#### Instructions to follow
Start at the line in the entries below that contains "The width and height of the screenshot is (1568, 757).", stop at the line that contains "Image resolution: width=1568", and output exactly the lines in that span, both ends included.

──────── Supplied material

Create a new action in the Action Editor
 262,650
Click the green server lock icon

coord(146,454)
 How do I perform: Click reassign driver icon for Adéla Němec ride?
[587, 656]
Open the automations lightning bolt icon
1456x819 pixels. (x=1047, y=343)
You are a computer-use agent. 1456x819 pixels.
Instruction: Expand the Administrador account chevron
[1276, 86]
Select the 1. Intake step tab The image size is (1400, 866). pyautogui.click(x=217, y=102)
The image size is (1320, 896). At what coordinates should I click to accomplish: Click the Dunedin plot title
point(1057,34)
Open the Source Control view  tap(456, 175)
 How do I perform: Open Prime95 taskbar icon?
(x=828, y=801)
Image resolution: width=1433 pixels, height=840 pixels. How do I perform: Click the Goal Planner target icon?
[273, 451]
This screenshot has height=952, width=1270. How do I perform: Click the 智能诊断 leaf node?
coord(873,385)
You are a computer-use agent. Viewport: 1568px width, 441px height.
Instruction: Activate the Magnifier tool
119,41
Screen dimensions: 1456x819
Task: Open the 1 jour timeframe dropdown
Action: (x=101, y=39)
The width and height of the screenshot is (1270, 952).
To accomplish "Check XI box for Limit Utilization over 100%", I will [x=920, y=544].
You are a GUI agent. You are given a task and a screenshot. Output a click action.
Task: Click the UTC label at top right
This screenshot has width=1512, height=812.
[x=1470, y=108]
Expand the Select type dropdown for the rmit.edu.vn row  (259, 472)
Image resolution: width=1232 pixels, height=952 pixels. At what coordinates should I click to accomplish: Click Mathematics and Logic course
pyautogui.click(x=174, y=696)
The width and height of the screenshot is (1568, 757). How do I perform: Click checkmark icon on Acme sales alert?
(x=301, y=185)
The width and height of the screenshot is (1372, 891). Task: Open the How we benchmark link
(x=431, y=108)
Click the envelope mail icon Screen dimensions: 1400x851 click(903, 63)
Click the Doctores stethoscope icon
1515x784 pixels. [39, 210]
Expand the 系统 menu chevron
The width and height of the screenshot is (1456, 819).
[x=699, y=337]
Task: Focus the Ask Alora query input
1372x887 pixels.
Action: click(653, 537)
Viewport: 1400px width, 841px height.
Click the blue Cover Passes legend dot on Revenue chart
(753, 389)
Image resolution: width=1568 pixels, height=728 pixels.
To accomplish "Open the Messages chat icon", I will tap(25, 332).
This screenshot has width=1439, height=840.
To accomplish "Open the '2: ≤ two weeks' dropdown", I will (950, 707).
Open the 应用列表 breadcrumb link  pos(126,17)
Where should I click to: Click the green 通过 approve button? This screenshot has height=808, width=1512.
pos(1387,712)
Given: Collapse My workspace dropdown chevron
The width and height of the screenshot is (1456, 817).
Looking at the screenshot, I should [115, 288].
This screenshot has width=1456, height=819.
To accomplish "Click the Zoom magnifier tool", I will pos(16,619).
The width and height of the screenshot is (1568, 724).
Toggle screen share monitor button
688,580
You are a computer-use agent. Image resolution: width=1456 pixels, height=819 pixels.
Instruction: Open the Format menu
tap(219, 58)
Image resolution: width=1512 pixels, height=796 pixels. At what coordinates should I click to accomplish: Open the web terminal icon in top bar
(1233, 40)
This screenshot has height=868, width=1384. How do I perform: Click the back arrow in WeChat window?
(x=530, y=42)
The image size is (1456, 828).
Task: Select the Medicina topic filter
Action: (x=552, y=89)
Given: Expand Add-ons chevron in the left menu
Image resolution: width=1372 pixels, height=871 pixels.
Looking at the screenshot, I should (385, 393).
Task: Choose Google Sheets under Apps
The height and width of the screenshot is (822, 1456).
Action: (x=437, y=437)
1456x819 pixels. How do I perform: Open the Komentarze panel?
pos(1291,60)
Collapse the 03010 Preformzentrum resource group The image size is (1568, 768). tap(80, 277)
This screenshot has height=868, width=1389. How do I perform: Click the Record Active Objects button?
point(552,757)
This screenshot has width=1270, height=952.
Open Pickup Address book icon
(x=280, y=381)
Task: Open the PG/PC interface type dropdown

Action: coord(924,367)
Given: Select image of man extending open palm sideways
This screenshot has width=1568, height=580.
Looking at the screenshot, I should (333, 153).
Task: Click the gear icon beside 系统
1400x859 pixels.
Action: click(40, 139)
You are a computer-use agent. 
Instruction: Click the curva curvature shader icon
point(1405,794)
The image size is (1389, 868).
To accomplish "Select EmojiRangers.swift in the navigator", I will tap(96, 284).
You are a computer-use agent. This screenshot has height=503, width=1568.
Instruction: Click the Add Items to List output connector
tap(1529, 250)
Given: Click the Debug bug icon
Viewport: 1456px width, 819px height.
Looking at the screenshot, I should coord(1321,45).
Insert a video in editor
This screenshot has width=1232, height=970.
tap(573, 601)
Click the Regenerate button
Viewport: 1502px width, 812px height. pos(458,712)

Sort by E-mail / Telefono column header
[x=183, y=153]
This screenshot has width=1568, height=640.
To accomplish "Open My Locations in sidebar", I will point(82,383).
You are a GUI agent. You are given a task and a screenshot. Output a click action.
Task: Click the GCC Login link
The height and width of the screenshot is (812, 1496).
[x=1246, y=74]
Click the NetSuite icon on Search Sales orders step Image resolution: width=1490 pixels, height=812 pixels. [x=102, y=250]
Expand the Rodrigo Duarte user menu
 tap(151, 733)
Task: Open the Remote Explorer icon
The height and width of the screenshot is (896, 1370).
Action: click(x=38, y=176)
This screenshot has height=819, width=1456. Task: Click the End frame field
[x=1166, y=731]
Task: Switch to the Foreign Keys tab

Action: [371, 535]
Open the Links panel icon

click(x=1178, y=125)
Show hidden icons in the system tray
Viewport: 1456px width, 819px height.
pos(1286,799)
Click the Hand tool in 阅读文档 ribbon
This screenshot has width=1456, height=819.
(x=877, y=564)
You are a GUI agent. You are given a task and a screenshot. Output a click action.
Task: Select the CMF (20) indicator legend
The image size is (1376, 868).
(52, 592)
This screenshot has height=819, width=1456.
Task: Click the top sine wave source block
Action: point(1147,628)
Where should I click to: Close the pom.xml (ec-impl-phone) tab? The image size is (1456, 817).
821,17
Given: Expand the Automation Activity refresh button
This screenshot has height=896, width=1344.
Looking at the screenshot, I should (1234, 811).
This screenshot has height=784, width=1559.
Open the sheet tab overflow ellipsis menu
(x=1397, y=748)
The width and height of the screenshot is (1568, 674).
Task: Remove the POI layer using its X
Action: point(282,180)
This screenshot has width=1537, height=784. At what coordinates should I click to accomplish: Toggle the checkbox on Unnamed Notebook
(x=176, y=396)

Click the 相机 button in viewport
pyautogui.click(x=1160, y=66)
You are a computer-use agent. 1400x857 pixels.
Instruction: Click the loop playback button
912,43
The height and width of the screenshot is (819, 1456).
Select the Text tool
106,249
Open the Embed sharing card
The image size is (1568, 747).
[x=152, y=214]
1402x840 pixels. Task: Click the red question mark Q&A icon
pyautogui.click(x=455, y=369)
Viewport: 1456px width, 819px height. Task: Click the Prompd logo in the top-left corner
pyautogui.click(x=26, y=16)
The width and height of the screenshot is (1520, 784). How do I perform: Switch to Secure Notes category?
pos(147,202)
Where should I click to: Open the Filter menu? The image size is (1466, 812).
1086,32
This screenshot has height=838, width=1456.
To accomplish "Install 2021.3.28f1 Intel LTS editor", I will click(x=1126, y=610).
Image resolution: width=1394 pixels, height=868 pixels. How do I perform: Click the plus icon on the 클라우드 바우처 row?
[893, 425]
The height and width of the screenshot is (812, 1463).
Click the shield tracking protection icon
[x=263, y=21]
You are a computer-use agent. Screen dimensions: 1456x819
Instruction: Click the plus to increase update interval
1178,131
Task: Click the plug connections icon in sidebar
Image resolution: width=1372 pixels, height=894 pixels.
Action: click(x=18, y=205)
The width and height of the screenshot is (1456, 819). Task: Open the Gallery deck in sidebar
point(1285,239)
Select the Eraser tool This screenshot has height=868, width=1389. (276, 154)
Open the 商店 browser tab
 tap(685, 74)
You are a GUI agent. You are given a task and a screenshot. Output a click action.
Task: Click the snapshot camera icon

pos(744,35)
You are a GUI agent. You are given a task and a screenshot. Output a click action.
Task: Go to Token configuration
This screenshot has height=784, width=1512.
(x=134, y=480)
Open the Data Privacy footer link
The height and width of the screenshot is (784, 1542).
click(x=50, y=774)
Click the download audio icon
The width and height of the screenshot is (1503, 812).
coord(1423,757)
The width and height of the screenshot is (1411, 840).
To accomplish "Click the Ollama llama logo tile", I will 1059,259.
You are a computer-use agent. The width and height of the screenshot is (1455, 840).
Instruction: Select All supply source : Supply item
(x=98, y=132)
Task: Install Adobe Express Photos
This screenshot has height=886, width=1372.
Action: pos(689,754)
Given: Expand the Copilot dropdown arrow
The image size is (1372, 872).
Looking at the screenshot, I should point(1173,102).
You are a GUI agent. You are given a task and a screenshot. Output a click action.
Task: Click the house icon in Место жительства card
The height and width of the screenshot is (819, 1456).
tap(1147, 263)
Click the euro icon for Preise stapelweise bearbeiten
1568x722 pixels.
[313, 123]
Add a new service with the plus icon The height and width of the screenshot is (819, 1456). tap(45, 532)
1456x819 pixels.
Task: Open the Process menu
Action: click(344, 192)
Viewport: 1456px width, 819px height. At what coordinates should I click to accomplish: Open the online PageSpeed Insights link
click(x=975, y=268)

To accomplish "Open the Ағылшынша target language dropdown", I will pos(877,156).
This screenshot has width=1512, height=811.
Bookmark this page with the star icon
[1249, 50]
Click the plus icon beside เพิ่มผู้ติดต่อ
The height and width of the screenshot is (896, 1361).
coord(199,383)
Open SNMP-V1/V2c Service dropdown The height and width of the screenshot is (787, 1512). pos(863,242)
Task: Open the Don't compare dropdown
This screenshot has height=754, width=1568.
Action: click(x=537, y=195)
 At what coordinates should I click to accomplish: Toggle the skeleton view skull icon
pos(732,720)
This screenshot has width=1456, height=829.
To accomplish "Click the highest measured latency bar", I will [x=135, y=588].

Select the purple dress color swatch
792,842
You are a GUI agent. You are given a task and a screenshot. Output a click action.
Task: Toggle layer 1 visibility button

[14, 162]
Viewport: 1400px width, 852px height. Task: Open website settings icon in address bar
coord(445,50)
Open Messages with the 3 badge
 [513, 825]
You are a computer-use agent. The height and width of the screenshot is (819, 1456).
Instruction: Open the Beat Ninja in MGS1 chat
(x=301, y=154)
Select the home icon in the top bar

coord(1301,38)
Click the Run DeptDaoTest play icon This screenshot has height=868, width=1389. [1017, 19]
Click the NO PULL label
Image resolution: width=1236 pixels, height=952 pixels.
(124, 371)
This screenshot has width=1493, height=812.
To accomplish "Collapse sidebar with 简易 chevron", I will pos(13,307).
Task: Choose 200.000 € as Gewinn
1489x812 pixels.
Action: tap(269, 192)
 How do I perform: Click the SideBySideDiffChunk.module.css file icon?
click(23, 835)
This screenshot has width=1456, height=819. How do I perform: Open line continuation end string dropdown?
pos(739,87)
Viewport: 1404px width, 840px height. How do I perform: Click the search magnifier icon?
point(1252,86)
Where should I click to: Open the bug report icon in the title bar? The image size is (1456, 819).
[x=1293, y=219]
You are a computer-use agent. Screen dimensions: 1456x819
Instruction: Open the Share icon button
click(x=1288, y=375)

────────────────

#### Task result
The width and height of the screenshot is (1568, 757). How do I perform: Click checkmark icon on Acme sales alert?
(x=301, y=185)
The width and height of the screenshot is (1372, 891). Task: Open the How we benchmark link
(x=431, y=108)
Click the envelope mail icon Screen dimensions: 1400x851 click(903, 63)
Click the Doctores stethoscope icon
1515x784 pixels. [39, 210]
Expand the 系统 menu chevron
The width and height of the screenshot is (1456, 819).
[x=699, y=337]
Task: Focus the Ask Alora query input
1372x887 pixels.
Action: click(653, 537)
Viewport: 1400px width, 841px height.
Click the blue Cover Passes legend dot on Revenue chart
(753, 389)
Image resolution: width=1568 pixels, height=728 pixels.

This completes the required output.